● EXERCISE AIM
Rewrite the records from the line containing "Select the 選べる転職スタイル tab" through the end of the records, swapping "Select" for "Choose" and keeping everything else unchanged. Leave the pictures out of your answer.

━━━

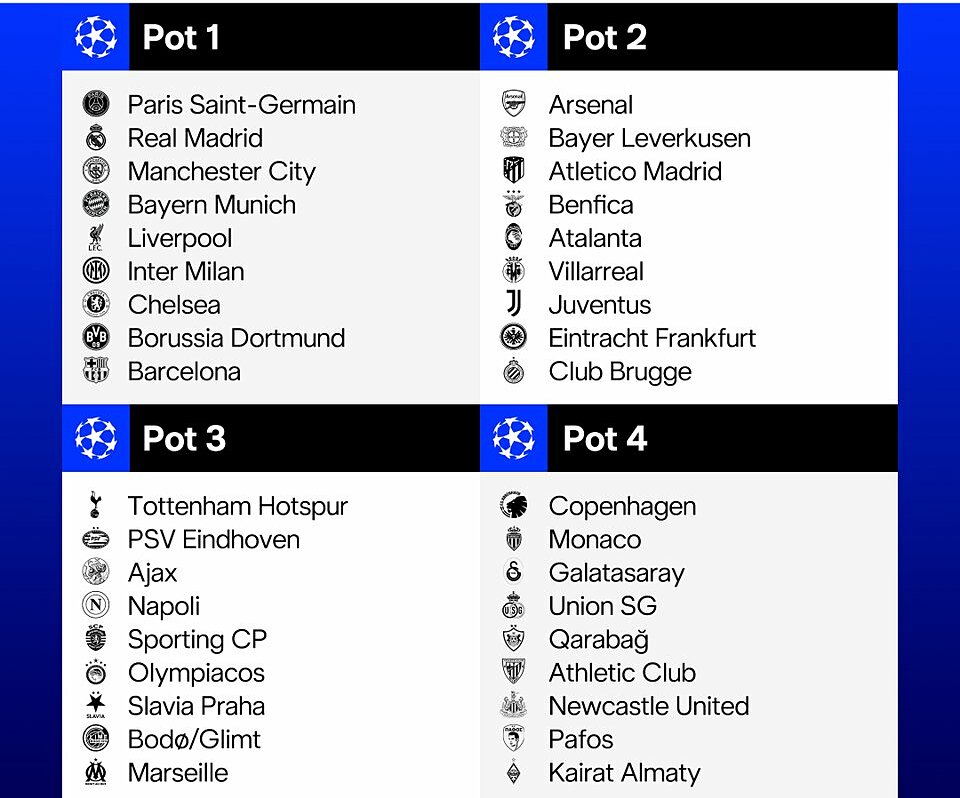Open the Bayer Leverkusen team name
960x798 pixels.
point(649,138)
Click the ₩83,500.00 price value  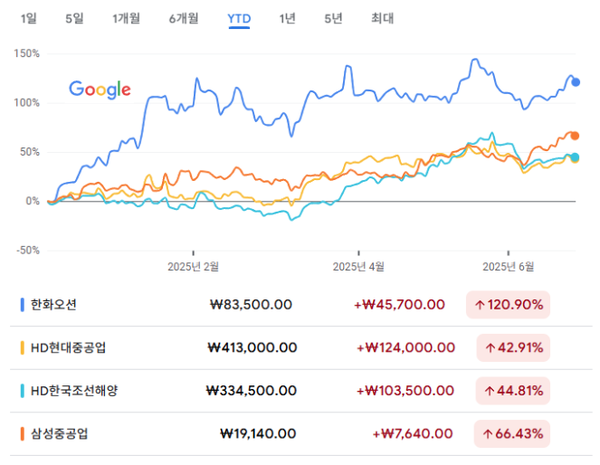[251, 304]
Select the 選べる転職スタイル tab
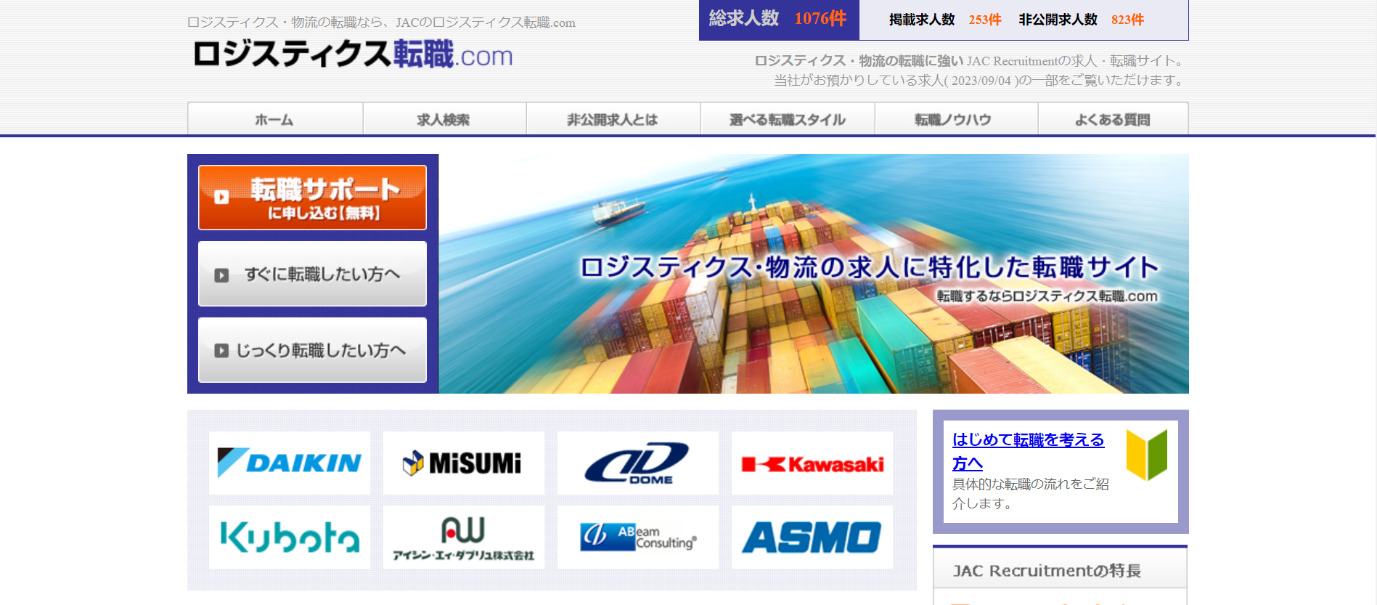 787,119
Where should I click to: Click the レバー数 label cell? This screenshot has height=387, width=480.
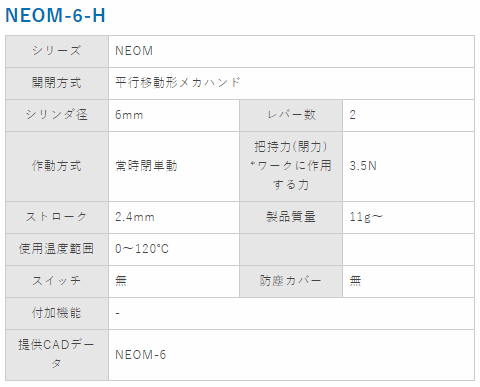pos(291,115)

━━━

● FULL OUTPUT
Choose the 選べる転職スタイル tab
 787,119
Where should I click to: Click the レバー数 label cell? This screenshot has height=387, width=480.
pos(291,115)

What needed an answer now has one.